▶ [Yapılacak iş]:
Verilen metnin "Ancak Komplo Teorisi" kısmından "ayrıca bu yazı." kısmına kadar olan bölümünü hiçbir şeyi değiştirmeden aynen tekrarla.

▶ [Verilen metin]:
Ancak Komplo Teorisi filmindeki taksicinin aklına gelebilecek bir senaryoya sahip olduğunu düşünebileceğiniz bir videoda belki o kadar da ihtimal dışı olmayan "gelecek"imiz ele alınırken aklıma geldi bu eleştiriyi yapmak. Hergün milyarlarca insanın (bir işleri varsa) iş yerlerinden evlerine döndüklerinde, yorucu okul saatlerinin ardından rahatlamak için beyaz camı açtıklarında, sabhtan akşama kadar otur otur sıkılan beyinlerini günün haberleriyle canlandırmak istediklerinde aslında nasılda alaya alındıklarının açıklamasıdır ayrıca bu yazı.

▶ [Toplanan veriler]:
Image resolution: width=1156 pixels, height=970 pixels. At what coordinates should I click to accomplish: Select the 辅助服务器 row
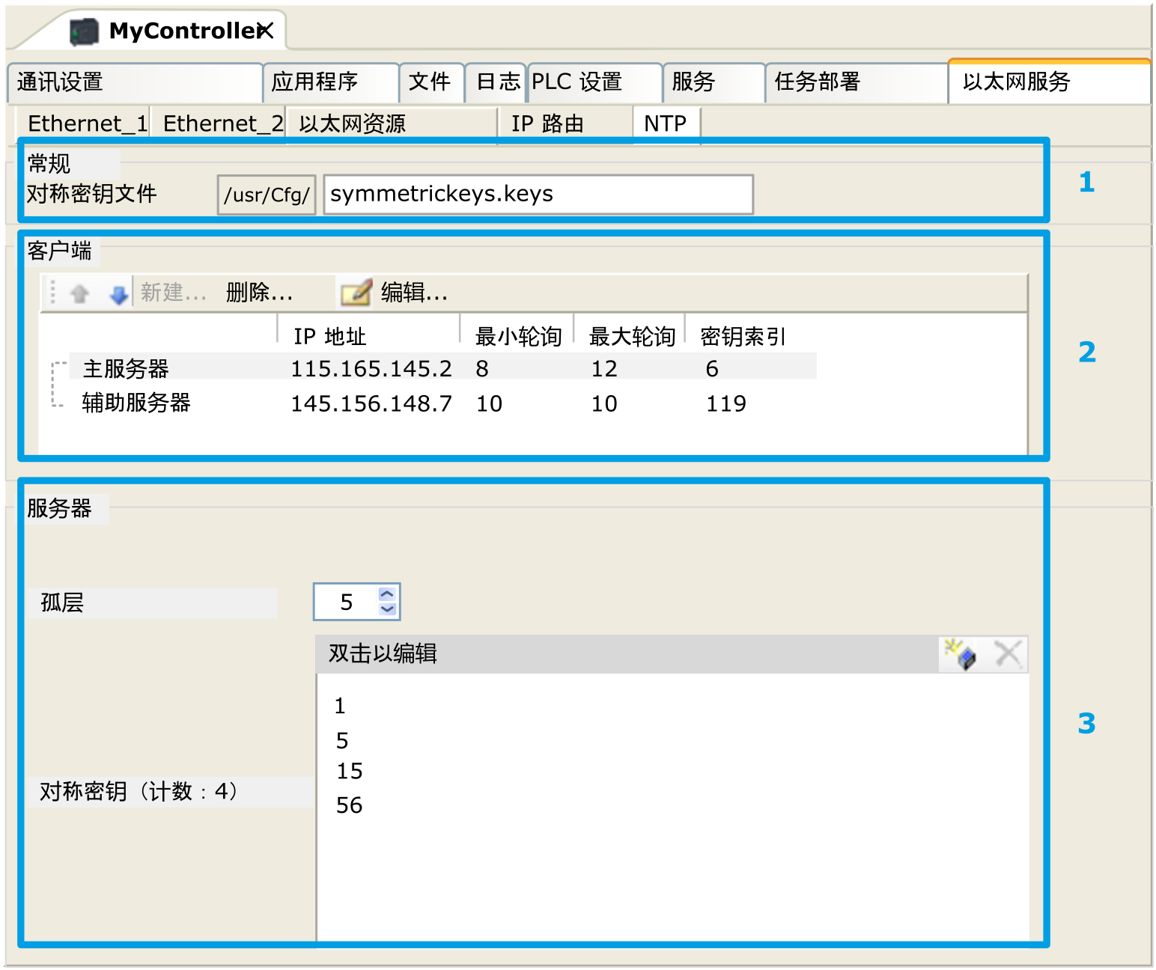(136, 403)
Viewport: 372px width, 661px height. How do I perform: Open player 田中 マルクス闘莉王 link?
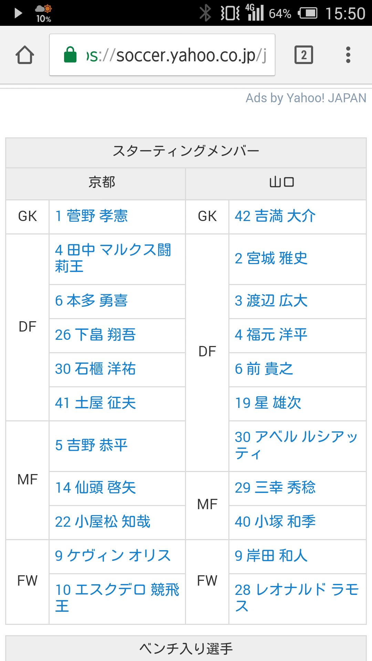pos(113,258)
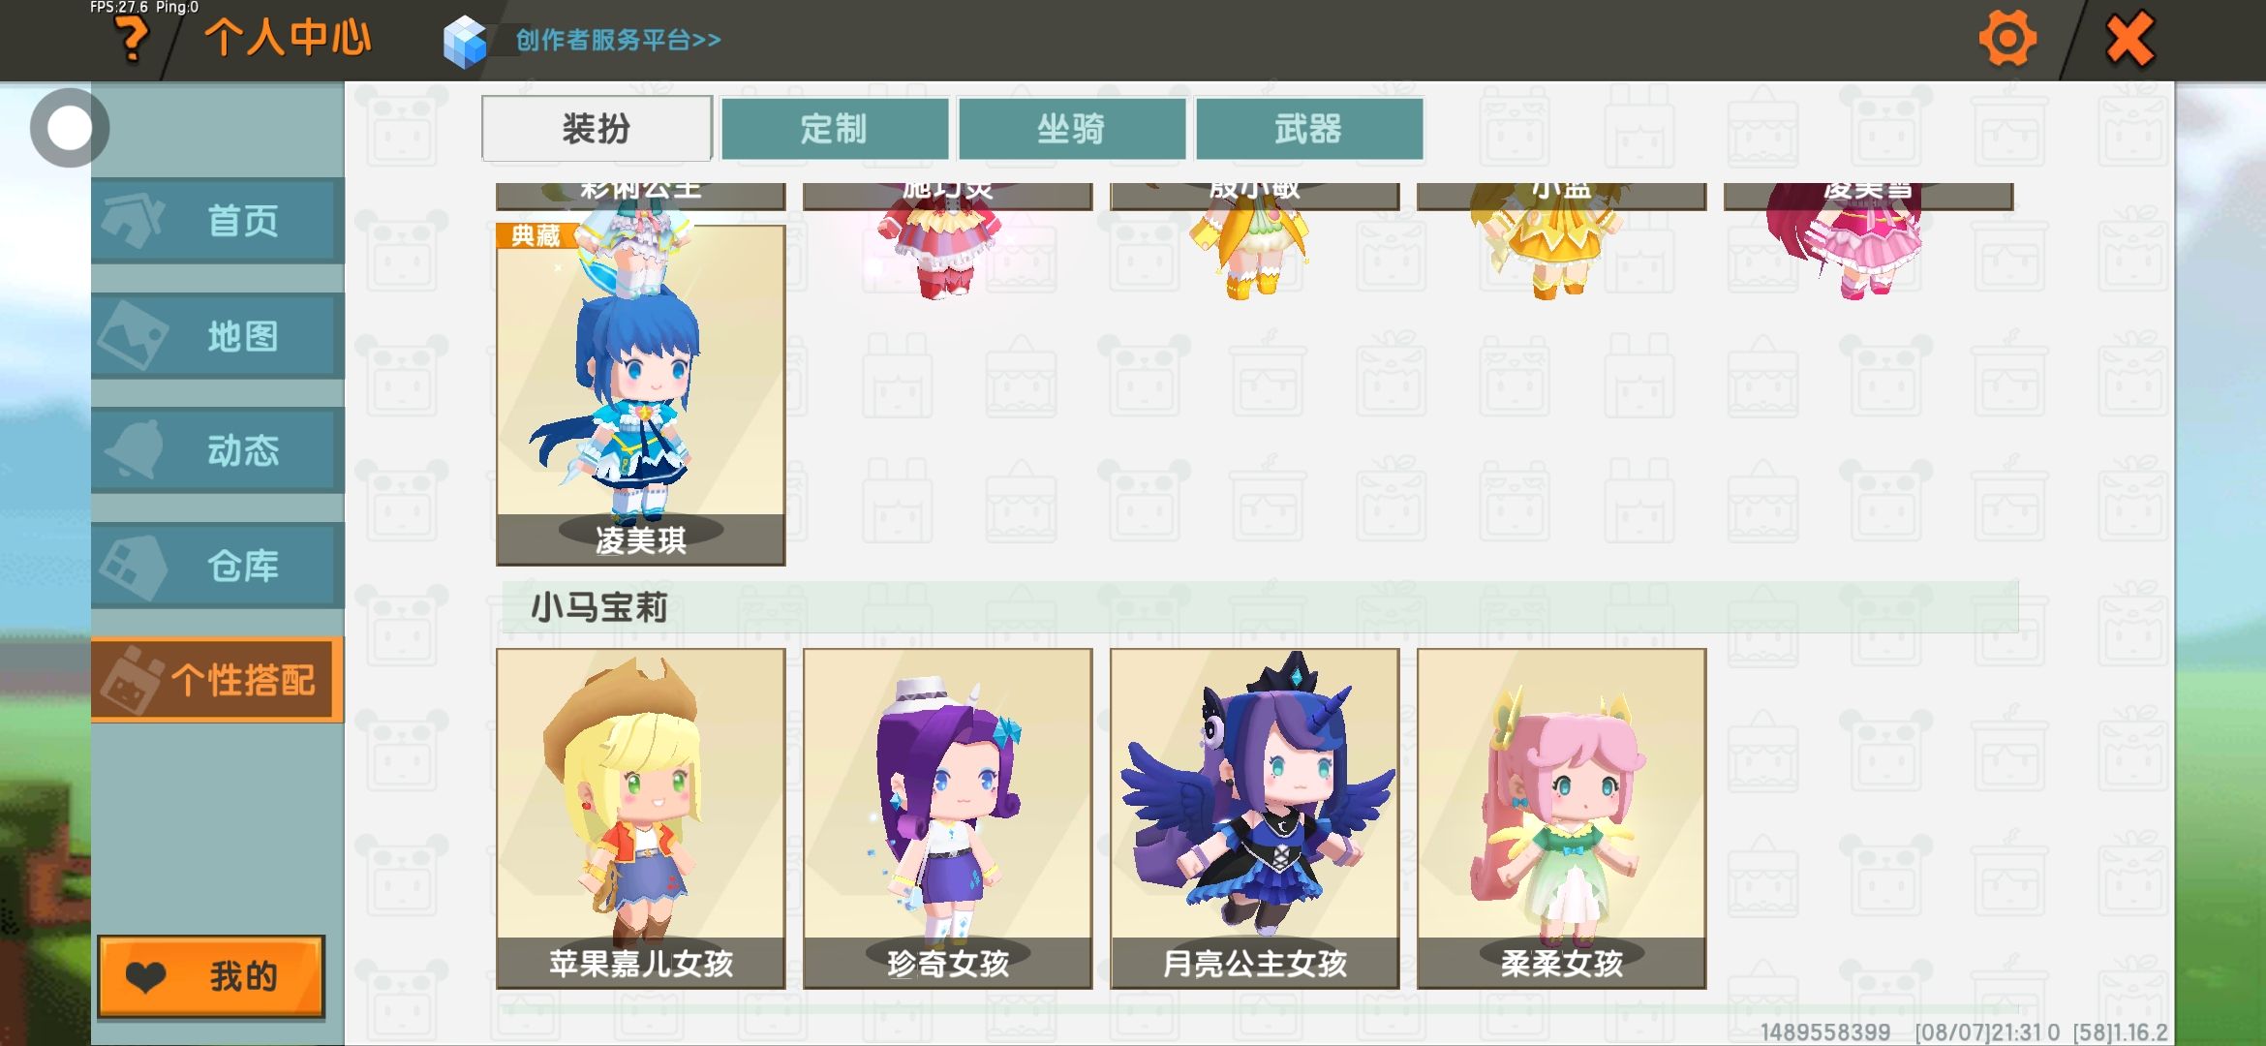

▶ [Doğru cevap]:
Ancak Komplo Teorisi filmindeki taksicinin aklına gelebilecek bir senaryoya sahip olduğunu düşünebileceğiniz bir videoda belki o kadar da ihtimal dışı olmayan "gelecek"imiz ele alınırken aklıma geldi bu eleştiriyi yapmak. Hergün milyarlarca insanın (bir işleri varsa) iş yerlerinden evlerine döndüklerinde, yorucu okul saatlerinin ardından rahatlamak için beyaz camı açtıklarında, sabhtan akşama kadar otur otur sıkılan beyinlerini günün haberleriyle canlandırmak istediklerinde aslında nasılda alaya alındıklarının açıklamasıdır ayrıca bu yazı.